*** TASK INPUTS Section Begins ***

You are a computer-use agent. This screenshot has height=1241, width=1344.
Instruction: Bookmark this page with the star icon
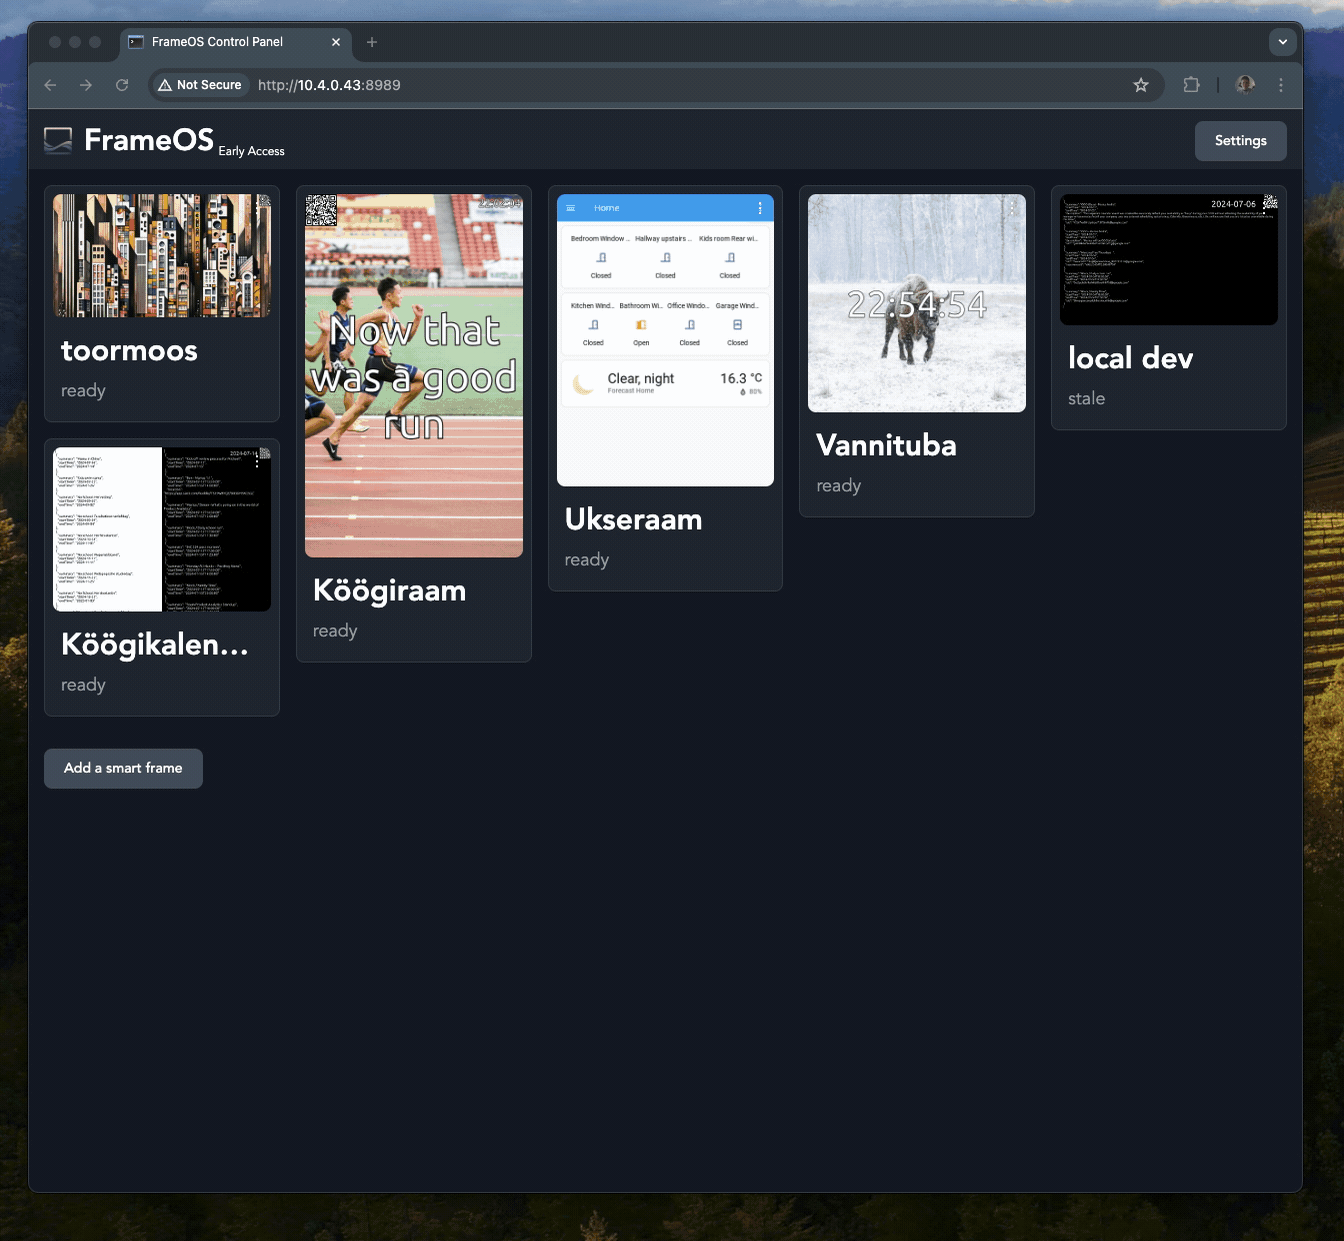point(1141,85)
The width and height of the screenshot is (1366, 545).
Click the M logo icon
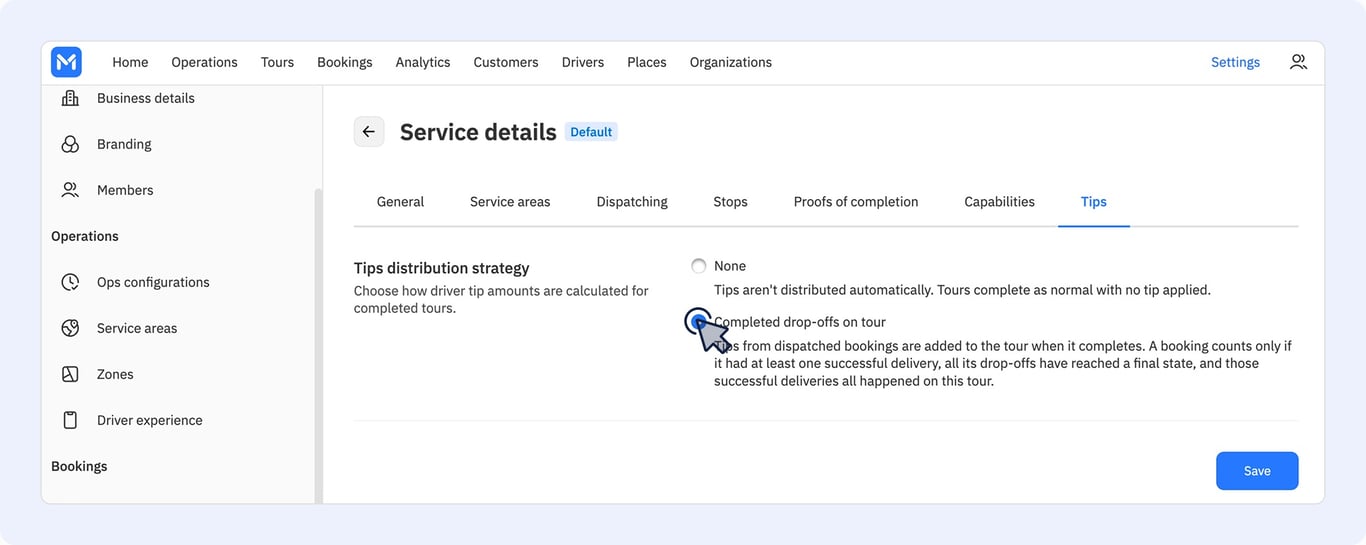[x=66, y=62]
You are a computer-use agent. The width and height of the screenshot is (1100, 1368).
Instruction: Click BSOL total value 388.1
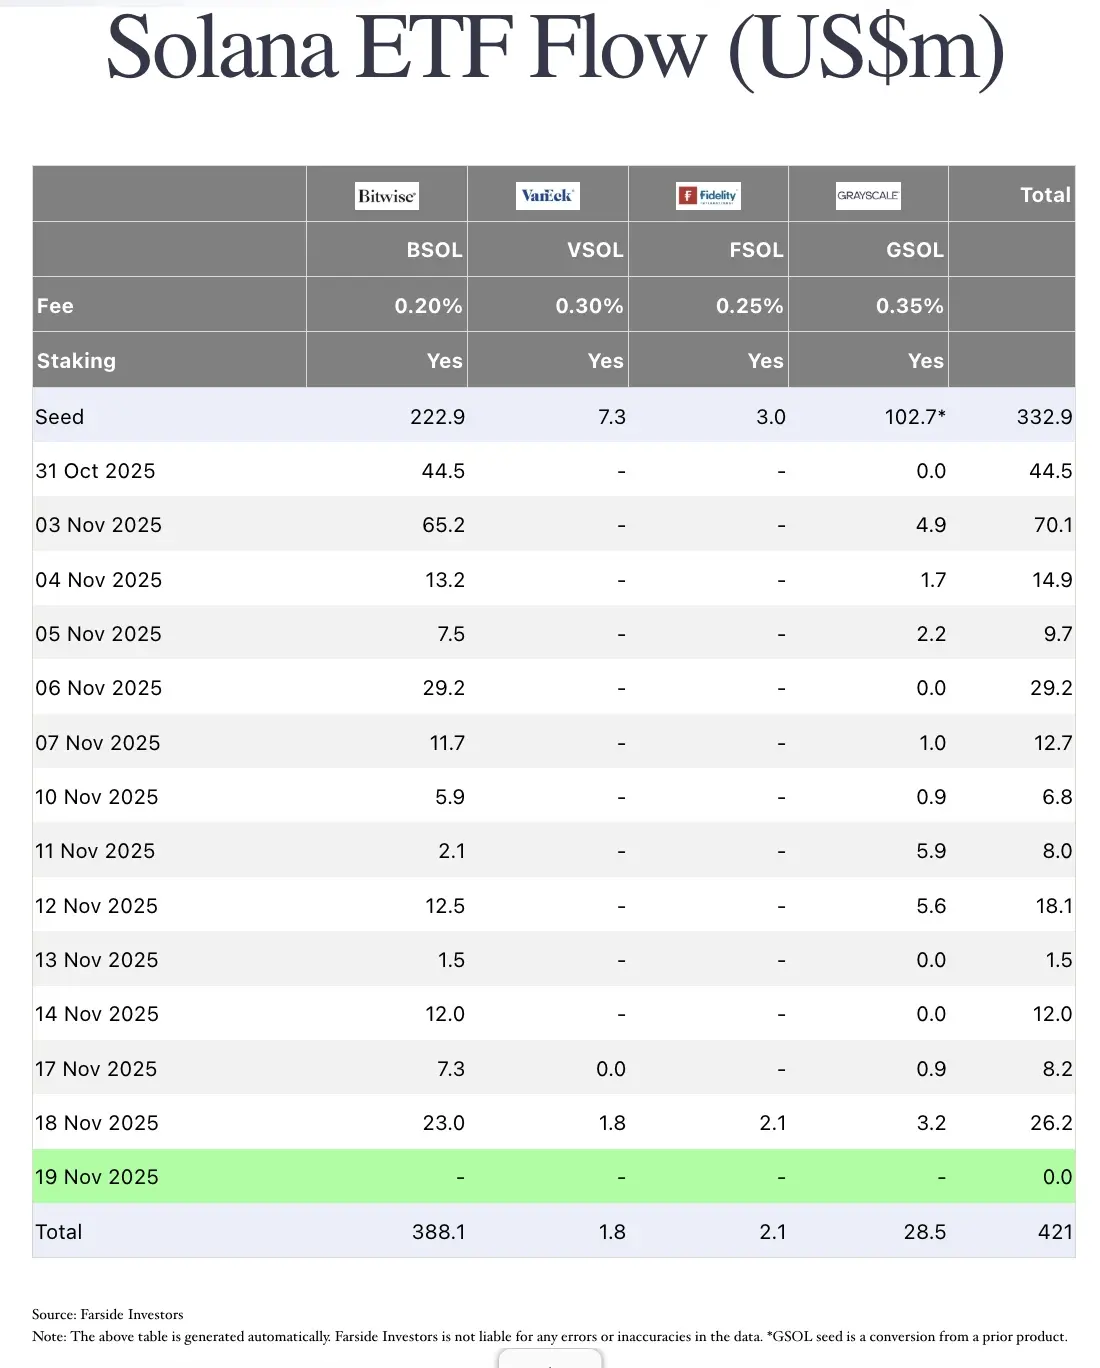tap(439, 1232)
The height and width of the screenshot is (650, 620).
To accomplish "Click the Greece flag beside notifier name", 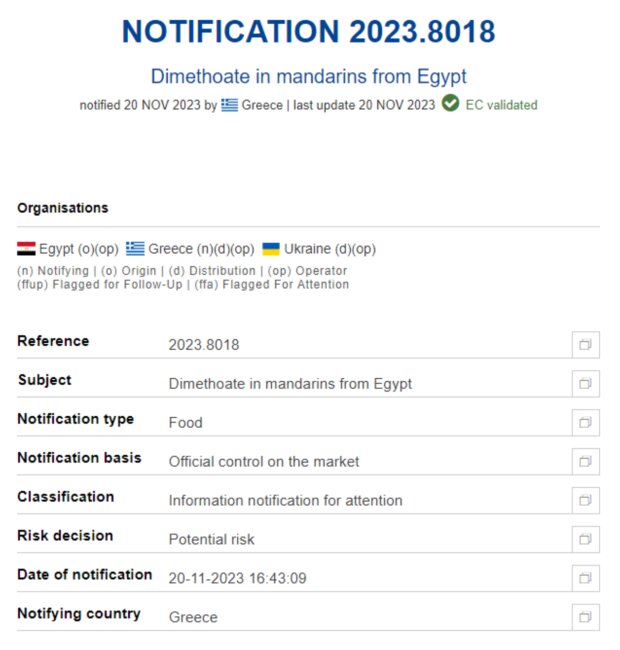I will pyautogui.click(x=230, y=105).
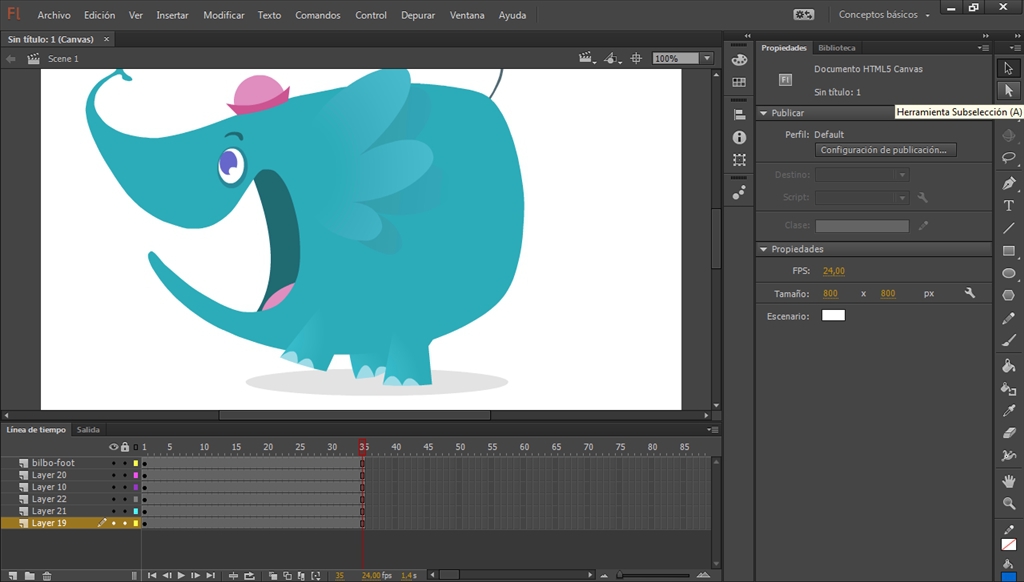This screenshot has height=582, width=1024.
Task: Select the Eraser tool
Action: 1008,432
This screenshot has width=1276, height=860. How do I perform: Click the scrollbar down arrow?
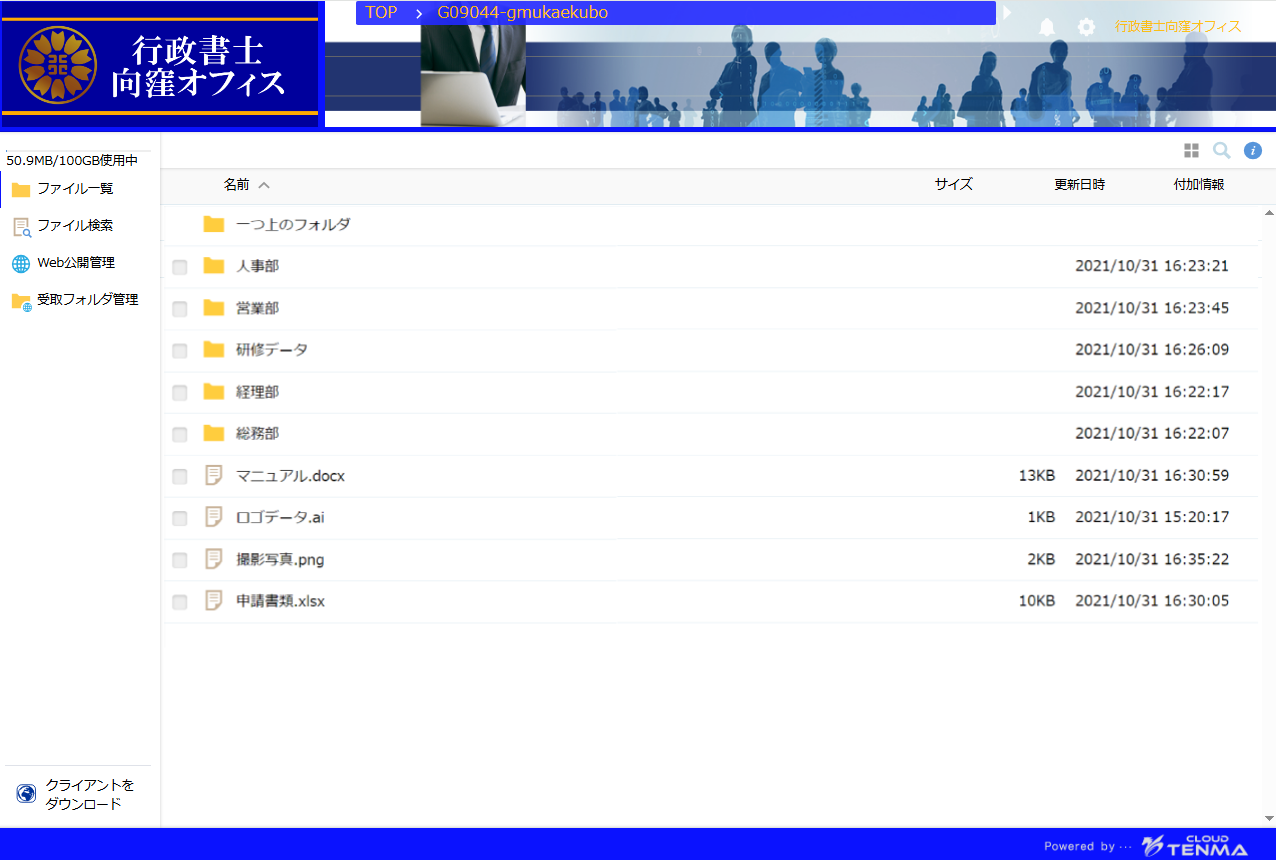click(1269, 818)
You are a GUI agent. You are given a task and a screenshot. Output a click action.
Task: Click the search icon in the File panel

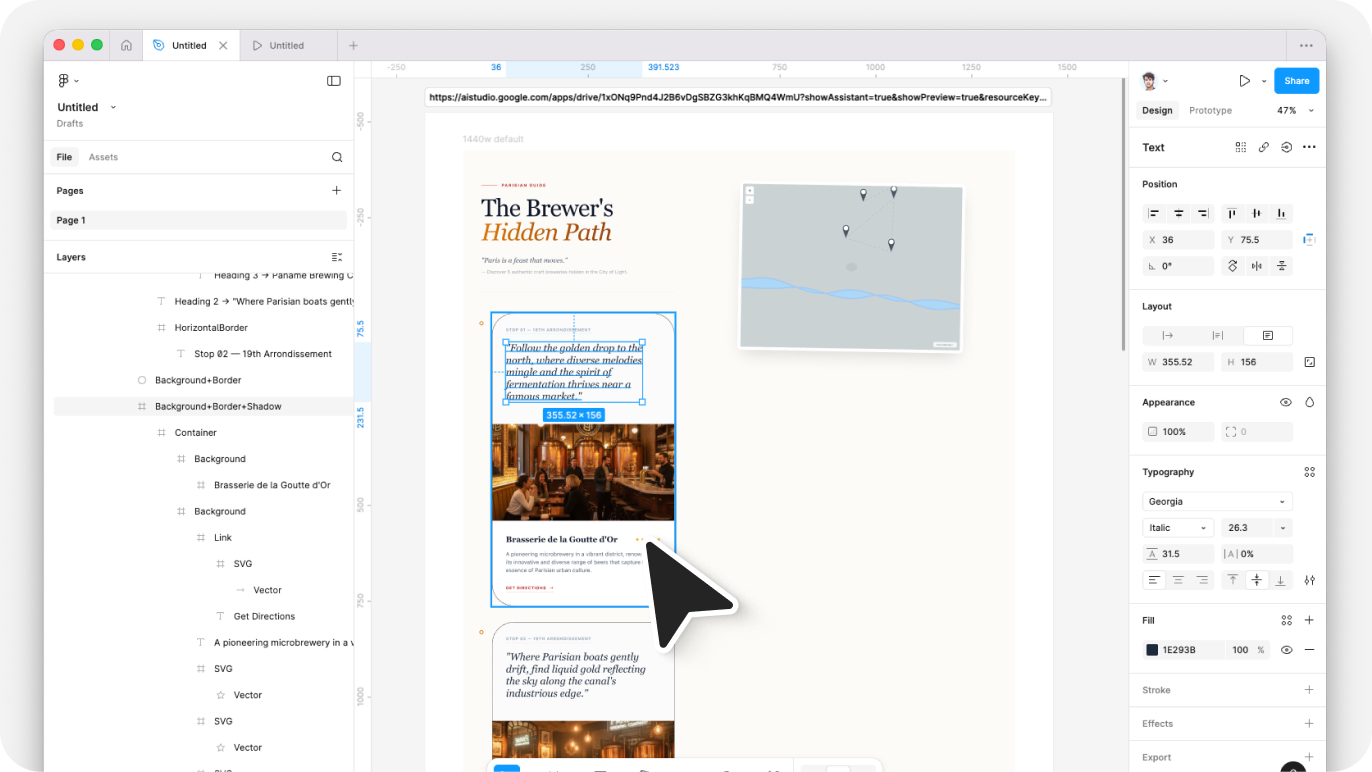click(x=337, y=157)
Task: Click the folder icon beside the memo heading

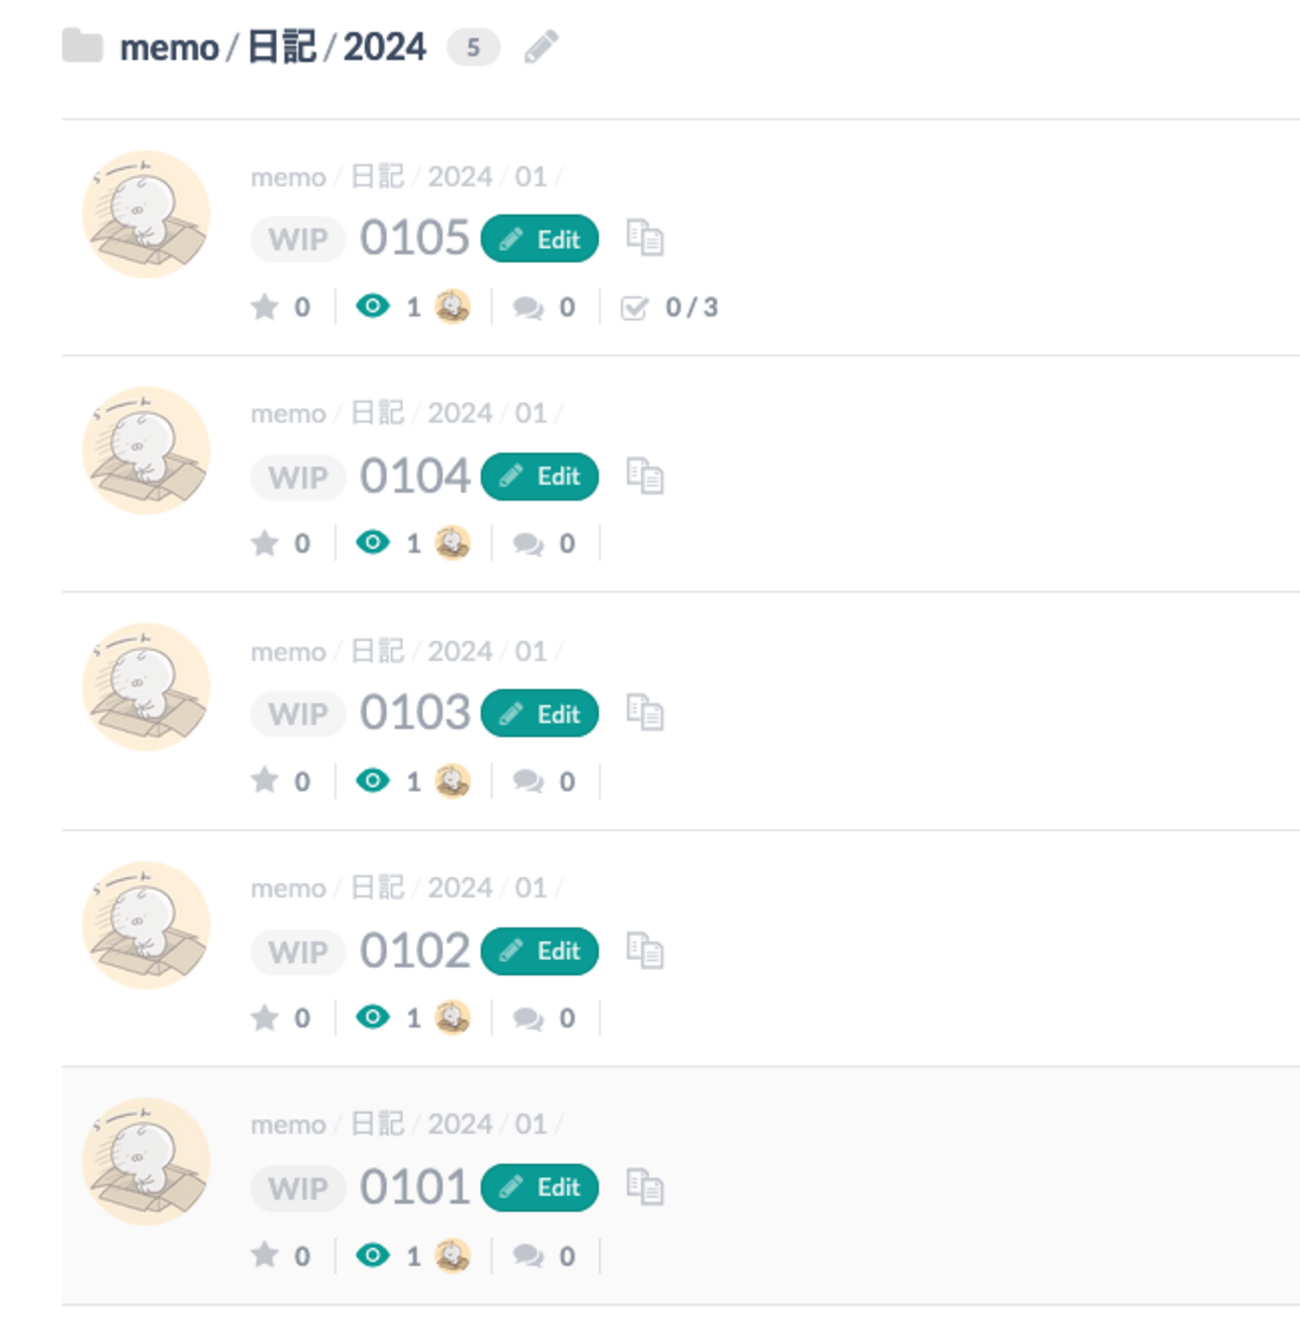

*** TASK INPUTS Section Ends ***

Copy back exactly the lines above from the one containing "Instruction: Bookmark this" through the one containing "The height and", and leave every picture behind.

Instruction: Bookmark this page with the star icon
point(1141,85)
The width and height of the screenshot is (1366, 545).
Click the M logo icon
[x=66, y=62]
You are a computer-use agent. The width and height of the screenshot is (1100, 1368).
Instruction: Click BSOL total value 388.1
tap(439, 1232)
The height and width of the screenshot is (650, 620).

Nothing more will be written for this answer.